確かに、何かが起こっている。二人が繋がると言う事は、予想以上に大掛かりな事だったらしい・・・・・

茜はとりあえず朝食の支度を始めた。

 昨夜、土御門の先代には報告してある。来栖にも昨日のことは大まかに聞いた。夢幻斎は、矢守和磨が気にかかった。

 自分自身が土御門政宗と繋がった本当の意味を。

 

 

 

静かに、政宗は目を開いた。

「夢幻斎・・・」

「気がつかれましたか」

「夢を・・・見ていた」

「夢?」

「高彬公の・・・」

起き上がって政宗は、夢幻歳の肩を掴んだ。

「お前は・・・俺が守る。今度こそ絶対に。」

迷いは無くなった。強い想いだけが総てだった。

 

 

 「お食事してくださ〜い」

茜がそう呼びかけつつ現れた。

「外泊しちまった。

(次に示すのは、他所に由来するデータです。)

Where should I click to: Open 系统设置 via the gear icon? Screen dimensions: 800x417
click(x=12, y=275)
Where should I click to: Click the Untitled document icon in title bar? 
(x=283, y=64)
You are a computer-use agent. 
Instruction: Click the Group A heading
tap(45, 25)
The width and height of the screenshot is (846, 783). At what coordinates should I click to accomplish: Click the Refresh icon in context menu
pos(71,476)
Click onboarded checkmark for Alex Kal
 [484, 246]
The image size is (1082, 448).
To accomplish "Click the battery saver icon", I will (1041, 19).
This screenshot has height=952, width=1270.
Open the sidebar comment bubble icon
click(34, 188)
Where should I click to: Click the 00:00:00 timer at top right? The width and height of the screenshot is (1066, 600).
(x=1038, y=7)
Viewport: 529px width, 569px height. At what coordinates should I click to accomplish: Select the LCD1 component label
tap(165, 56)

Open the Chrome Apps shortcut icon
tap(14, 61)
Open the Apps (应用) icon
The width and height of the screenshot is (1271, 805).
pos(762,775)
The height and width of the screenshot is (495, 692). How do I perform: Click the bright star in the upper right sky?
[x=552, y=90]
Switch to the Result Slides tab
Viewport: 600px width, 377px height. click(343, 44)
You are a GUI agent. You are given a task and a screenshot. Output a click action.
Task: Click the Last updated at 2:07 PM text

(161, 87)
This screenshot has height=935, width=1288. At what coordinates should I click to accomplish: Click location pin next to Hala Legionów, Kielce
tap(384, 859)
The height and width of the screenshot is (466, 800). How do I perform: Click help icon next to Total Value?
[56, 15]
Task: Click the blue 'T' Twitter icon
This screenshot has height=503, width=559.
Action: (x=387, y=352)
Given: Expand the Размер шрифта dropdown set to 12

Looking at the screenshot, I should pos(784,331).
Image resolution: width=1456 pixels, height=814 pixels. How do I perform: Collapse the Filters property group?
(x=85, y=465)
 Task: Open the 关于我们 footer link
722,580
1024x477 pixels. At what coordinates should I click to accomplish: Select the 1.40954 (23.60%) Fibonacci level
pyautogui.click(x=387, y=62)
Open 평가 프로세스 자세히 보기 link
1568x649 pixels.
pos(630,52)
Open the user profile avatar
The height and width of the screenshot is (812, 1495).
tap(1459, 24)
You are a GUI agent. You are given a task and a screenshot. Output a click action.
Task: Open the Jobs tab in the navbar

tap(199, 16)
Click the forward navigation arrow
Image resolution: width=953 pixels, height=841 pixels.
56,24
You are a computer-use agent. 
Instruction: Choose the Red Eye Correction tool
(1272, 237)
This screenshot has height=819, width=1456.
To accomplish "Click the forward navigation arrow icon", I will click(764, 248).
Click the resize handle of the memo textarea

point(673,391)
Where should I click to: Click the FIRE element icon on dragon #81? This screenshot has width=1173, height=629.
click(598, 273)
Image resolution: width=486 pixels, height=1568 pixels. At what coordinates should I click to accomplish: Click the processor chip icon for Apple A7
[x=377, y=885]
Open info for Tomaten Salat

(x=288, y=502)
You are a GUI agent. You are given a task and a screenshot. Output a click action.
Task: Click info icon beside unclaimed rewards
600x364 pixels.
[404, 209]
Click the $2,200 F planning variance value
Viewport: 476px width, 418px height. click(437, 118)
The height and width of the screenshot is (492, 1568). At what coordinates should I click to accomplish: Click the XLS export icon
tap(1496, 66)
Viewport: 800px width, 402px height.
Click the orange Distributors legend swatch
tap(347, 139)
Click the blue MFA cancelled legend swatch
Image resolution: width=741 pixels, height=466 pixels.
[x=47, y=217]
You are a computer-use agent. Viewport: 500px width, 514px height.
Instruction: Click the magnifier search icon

奥さん怒るかなあ」

「連絡しておきましたから・・・先代に。」

「すまんな。まっすぐ帰らないで、寄り道したのがいけなかったらしい」

しかし、高彬の夢により、政宗は覚醒しつつあった。

テーブルを挟んで政宗は、夢幻斎と朝食をとる。

「夢幻斎様・・・お疲れですね」

茜が心配して覗き込む。

「俺のせいで眠れなかっただろう?」

「いいえ・・・これくらい何でもありません。」

「そうですよねえ。一晩中一緒にいられたのなら、それでも幸せですよね」

ありえないほど長い間、夢幻斎は政宗のすぐ傍にいた。おそらく、もうこのような事は二度と無いだろう。

「お心を決められたようですね」

「ああ。もう迷わない。」

迷う暇も無い。願いが総てだった。

信じている・・・・自分の能力(ちから)を・・・・夢幻斎の能力(ちから)を。

「なあ、守るものが無い者と、守りたいものがある者とでは、どちらが強いと思う?」

スクランブルエッグを突付きつつ、政宗は訊く。バターロールをちぎりつつ、夢幻斎は答える。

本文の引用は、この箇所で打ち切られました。